Tesla : le supercalculateur Dojo mis à l'arrêt, fuite des talents et virage stratégique
Face à un important ralentissement des ventes mondiales, Tesla réduirait son ambitieux projet de supercalculateur interne, connu sous le nom de Dojo, conçu pour alimenter ses systèmes avancés d’aide à la conduite. Ce pivot stratégique intervient au milieu d’un exode notable de personnel clé et d’un réalignement plus large des initiatives d’intelligence artificielle de l’entreprise.
La personne à la tête du projet Dojo serait sur le départ, suite à environ 20 membres de l’équipe qui ont déjà rejoint une entreprise concurrente de centres de données recrutant activement d’anciens cadres de Tesla. Le personnel restant de l’équipe Dojo devrait être réaffecté à d’autres projets de centres de données au sein de l’entreprise. Ce développement est particulièrement frappant étant donné les éloges passés et effusifs du PDG Elon Musk pour Dojo, qu’il avait autrefois qualifié de “bête”. Cependant, Musk lui-même a admis l’année dernière qu’il en était venu à considérer le projet comme un “pari risqué” avec une faible probabilité de succès. Il a récemment clarifié la position de l’entreprise, déclarant qu’il “n’est pas logique pour Tesla de diviser ses ressources et de développer deux conceptions de puces IA assez différentes”.
Le rôle principal de Dojo était d’entraîner les modèles d’apprentissage automatique complexes qui sous-tendent les logiciels Autopilot et “Full Self-Driving” de Tesla. Le changement indique une plus grande dépendance envers des partenaires technologiques externes, y compris des géants de l’industrie comme Nvidia, AMD et Samsung, pour la fabrication de puces IA. Malgré cela, Tesla n’abandonne pas entièrement son développement interne de puces. Musk a indiqué que les futures puces internes, telles que l’AI5 et l’AI6, seraient optimisées pour l’“inférence” (application de modèles IA) et resteraient “assez bonnes pour l’entraînement” (développement de modèles IA), tous les efforts actuels étant concentrés sur ces conceptions.
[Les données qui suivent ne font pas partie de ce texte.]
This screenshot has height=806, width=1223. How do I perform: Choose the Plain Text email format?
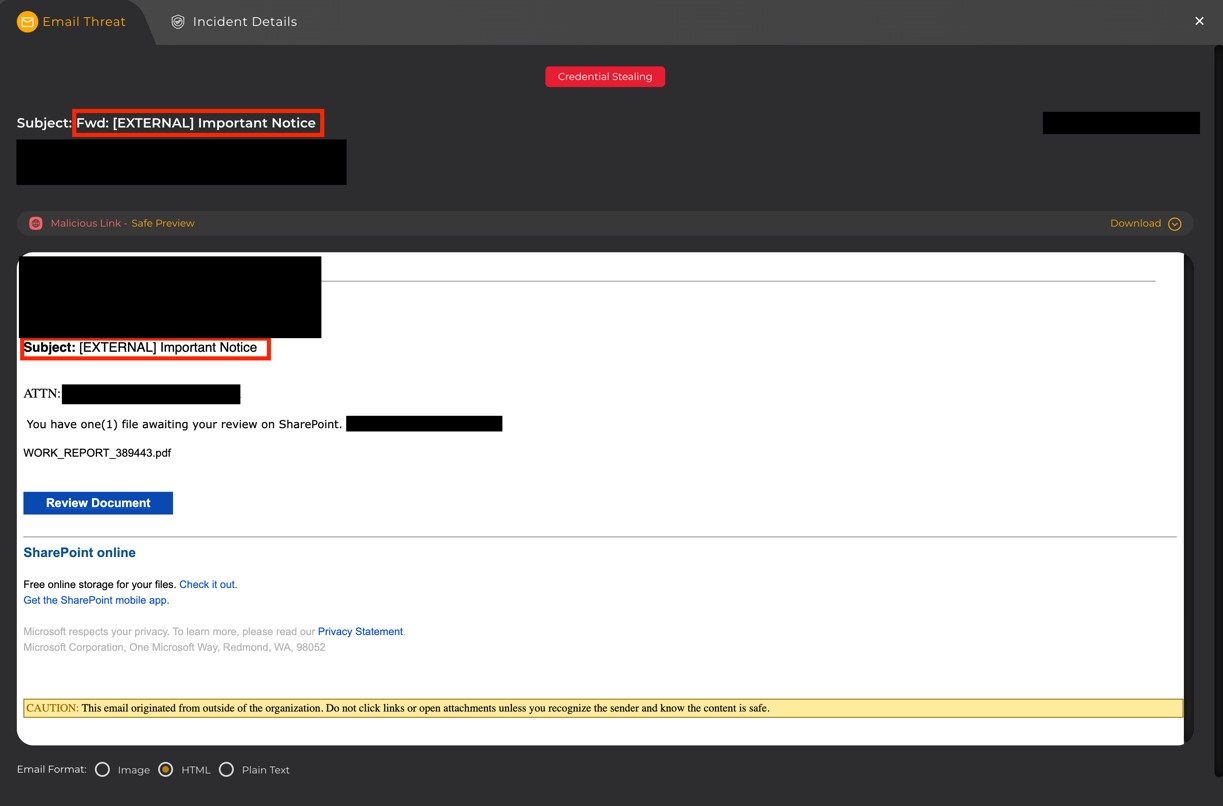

Les défis rencontrés par l’équipe Dojo sont symptomatiques d’une lutte plus large pour les talents dans le secteur hyper-compétitif de l’IA, où les grandes entreprises technologiques offrent des incitations substantielles pour débaucher des professionnels qualifiés. Au-delà de ses efforts en IA, Tesla a été confrontée à une importante “fuite des cerveaux”, voyant de nombreux cadres clés partir. Le constructeur automobile est également aux prises avec les ramifications de l’adhésion de plus en plus publique de Musk aux idéologies d’extrême droite, un facteur que certains analystes estiment avoir contribué à la chute des ventes et à un impact financier substantiel.
Des obstacles opérationnels ont aggravé ces problèmes. Le déploiement initial du service de robotaxi de Tesla à Austin, au Texas, a été entaché de pannes techniques et d’incidents alarmants de quasi-collision. Ajoutant aux malheurs de l’entreprise, un jury de Floride a récemment jugé Tesla partiellement responsable d’une collision mortelle impliquant son logiciel Autopilot, ordonnant à l’entreprise de payer près d’un quart de milliard de dollars – l’un de ses revers juridiques les plus importants à ce jour.
Malgré ces signes d’avertissement accumulés, la confiance des investisseurs semble remarquablement résiliente, la capitalisation boursière de Tesla dépassant toujours 1 000 milliards de dollars et les actions ayant augmenté de plus de dix pour cent au cours du dernier mois. Lors de l’appel aux résultats du deuxième trimestre de l’entreprise le mois dernier, Musk avait suggéré une future voie de “convergence” vers une conception de puce IA unique pour “Dojo 3”. Cependant, avec la dissolution rapportée de l’équipe Dojo, la trajectoire future du développement de supercalculateurs internes de Tesla reste incertaine, soulevant des questions quant à savoir si le projet était une autre entreprise ambitieuse, mais finalement distrayante. Dans un avenir prévisible, il semble de plus en plus probable que Tesla continuera de dépendre de matériel provenant de l’extérieur, une tendance soulignée par son récent accord de 16,5 milliards de dollars avec Samsung pour les semi-conducteurs IA.